(Item coordinate data)

────────────────────

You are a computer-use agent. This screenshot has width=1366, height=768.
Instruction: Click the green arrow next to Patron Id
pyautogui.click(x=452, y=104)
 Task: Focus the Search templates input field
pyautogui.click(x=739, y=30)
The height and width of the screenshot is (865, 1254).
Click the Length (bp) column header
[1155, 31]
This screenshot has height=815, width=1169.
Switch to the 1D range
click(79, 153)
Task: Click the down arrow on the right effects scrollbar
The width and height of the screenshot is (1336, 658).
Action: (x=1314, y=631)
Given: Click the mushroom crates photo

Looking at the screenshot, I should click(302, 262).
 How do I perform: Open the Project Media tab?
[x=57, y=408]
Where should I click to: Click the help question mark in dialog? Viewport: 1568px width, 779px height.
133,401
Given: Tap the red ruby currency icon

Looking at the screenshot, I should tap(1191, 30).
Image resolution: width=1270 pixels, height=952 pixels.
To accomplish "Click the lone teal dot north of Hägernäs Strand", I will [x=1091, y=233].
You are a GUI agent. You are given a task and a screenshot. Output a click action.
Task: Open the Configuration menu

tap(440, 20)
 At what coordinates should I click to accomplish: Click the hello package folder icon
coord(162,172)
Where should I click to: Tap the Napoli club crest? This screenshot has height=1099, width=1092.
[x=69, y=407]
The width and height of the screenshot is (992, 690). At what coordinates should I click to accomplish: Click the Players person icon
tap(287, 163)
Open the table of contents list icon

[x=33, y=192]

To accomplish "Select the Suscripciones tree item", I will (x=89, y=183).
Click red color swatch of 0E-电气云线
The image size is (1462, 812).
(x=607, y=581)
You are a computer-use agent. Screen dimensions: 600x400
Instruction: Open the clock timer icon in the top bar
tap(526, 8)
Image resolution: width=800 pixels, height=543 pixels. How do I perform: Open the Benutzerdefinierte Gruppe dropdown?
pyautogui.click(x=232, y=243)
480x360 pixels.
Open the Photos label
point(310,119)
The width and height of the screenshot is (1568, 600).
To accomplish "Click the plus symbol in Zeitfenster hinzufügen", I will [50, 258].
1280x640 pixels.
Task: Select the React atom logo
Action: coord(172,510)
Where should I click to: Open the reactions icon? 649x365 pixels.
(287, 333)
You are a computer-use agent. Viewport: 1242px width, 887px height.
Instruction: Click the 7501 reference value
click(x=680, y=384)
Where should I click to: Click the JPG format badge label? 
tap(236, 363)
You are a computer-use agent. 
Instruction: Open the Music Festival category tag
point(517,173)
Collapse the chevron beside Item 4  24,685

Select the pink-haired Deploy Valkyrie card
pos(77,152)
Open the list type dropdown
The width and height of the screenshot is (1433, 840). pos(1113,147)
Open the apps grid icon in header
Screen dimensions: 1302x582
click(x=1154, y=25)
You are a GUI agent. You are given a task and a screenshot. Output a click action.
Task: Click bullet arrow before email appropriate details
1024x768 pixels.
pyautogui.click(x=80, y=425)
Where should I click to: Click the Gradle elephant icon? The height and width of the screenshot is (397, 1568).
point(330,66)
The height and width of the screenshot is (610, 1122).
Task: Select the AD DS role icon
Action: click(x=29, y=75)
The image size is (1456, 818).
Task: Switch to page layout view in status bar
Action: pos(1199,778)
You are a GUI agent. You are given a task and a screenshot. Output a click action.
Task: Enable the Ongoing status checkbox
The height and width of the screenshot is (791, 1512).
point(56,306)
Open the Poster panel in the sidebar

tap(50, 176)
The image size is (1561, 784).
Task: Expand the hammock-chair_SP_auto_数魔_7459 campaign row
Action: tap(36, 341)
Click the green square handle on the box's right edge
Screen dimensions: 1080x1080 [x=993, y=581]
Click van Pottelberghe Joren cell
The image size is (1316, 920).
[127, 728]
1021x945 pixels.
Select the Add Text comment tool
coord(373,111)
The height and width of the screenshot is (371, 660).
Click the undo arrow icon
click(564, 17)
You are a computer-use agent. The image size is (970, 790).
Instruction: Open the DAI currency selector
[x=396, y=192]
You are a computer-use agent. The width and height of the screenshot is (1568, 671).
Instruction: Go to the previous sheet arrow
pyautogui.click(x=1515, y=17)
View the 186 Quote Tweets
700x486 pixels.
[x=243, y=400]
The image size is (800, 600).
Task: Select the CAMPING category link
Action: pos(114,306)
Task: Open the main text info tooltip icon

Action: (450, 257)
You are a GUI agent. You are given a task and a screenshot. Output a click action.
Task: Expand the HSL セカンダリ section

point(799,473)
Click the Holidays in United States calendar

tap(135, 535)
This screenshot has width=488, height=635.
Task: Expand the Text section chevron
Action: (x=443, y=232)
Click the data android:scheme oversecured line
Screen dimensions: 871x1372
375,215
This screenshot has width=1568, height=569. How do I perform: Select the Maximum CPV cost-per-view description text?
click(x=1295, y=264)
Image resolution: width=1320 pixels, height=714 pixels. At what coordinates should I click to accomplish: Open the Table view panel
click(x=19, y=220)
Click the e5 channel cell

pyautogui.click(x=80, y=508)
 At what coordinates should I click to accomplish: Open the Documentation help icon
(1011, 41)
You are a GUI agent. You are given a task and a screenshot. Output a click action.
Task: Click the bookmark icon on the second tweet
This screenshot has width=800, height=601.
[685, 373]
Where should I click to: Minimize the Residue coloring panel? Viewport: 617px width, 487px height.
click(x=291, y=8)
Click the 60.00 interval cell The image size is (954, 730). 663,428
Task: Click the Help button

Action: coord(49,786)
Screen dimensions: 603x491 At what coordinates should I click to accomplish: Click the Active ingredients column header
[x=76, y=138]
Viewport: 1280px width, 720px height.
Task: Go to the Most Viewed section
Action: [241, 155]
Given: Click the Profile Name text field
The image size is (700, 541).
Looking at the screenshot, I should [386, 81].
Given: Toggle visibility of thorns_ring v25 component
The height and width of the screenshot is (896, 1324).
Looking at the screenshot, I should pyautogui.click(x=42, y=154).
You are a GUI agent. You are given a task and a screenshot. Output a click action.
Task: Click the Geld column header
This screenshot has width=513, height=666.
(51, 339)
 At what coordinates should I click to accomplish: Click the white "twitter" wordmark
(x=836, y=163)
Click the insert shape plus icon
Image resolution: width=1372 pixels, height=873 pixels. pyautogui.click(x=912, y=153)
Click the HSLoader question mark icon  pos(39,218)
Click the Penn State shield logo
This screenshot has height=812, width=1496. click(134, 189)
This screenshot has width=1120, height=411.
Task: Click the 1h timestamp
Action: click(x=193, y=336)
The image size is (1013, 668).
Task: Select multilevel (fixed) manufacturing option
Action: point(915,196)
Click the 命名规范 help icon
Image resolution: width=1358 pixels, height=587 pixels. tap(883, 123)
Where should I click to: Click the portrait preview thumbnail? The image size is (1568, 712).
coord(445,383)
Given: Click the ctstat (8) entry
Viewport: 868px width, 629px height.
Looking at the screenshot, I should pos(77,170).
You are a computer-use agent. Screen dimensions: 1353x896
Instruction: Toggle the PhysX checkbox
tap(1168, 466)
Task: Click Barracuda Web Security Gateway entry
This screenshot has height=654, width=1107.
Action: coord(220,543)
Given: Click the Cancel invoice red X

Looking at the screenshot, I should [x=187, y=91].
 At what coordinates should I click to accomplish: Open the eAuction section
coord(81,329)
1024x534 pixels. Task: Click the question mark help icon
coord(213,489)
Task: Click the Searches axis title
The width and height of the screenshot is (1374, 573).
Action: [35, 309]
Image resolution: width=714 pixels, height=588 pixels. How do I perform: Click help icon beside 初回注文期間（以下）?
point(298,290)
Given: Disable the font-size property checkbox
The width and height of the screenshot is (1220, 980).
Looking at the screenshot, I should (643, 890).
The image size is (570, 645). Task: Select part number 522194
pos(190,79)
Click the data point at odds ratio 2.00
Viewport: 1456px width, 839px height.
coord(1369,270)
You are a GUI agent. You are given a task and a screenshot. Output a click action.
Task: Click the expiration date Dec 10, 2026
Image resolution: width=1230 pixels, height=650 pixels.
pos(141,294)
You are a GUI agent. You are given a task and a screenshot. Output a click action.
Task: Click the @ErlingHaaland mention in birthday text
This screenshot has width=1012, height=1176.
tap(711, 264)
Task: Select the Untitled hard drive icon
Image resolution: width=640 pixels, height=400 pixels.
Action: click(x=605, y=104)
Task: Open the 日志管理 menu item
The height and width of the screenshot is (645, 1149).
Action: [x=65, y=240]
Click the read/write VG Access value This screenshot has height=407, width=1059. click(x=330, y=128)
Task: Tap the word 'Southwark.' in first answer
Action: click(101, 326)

────────────────────

- TASK DETAILS -
Rewrite the records, beginning with the line that contains "Open the apps grid icon in header" and continuing through the line that contains "Action: (450, 257)", with "Maven" in place of "Gradle" and all else unchanged.

- REPLY -
Open the apps grid icon in header
Screen dimensions: 1302x582
click(x=1154, y=25)
You are a GUI agent. You are given a task and a screenshot. Output a click action.
Task: Click bullet arrow before email appropriate details
1024x768 pixels.
pyautogui.click(x=80, y=425)
Where should I click to: Click the Maven elephant icon? The height and width of the screenshot is (397, 1568).
point(330,66)
The height and width of the screenshot is (610, 1122).
Task: Select the AD DS role icon
Action: click(x=29, y=75)
The image size is (1456, 818).
Task: Switch to page layout view in status bar
Action: pos(1199,778)
You are a GUI agent. You are given a task and a screenshot. Output a click action.
Task: Enable the Ongoing status checkbox
The height and width of the screenshot is (791, 1512).
point(56,306)
Open the Poster panel in the sidebar

tap(50, 176)
The image size is (1561, 784).
Task: Expand the hammock-chair_SP_auto_数魔_7459 campaign row
Action: tap(36, 341)
Click the green square handle on the box's right edge
Screen dimensions: 1080x1080 [x=993, y=581]
Click van Pottelberghe Joren cell
The image size is (1316, 920).
[127, 728]
1021x945 pixels.
Select the Add Text comment tool
coord(373,111)
The height and width of the screenshot is (371, 660).
Click the undo arrow icon
click(564, 17)
You are a computer-use agent. The image size is (970, 790).
Instruction: Open the DAI currency selector
[x=396, y=192]
You are a computer-use agent. The width and height of the screenshot is (1568, 671).
Instruction: Go to the previous sheet arrow
pyautogui.click(x=1515, y=17)
View the 186 Quote Tweets
700x486 pixels.
[x=243, y=400]
The image size is (800, 600).
Task: Select the CAMPING category link
Action: pos(114,306)
Task: Open the main text info tooltip icon

Action: (450, 257)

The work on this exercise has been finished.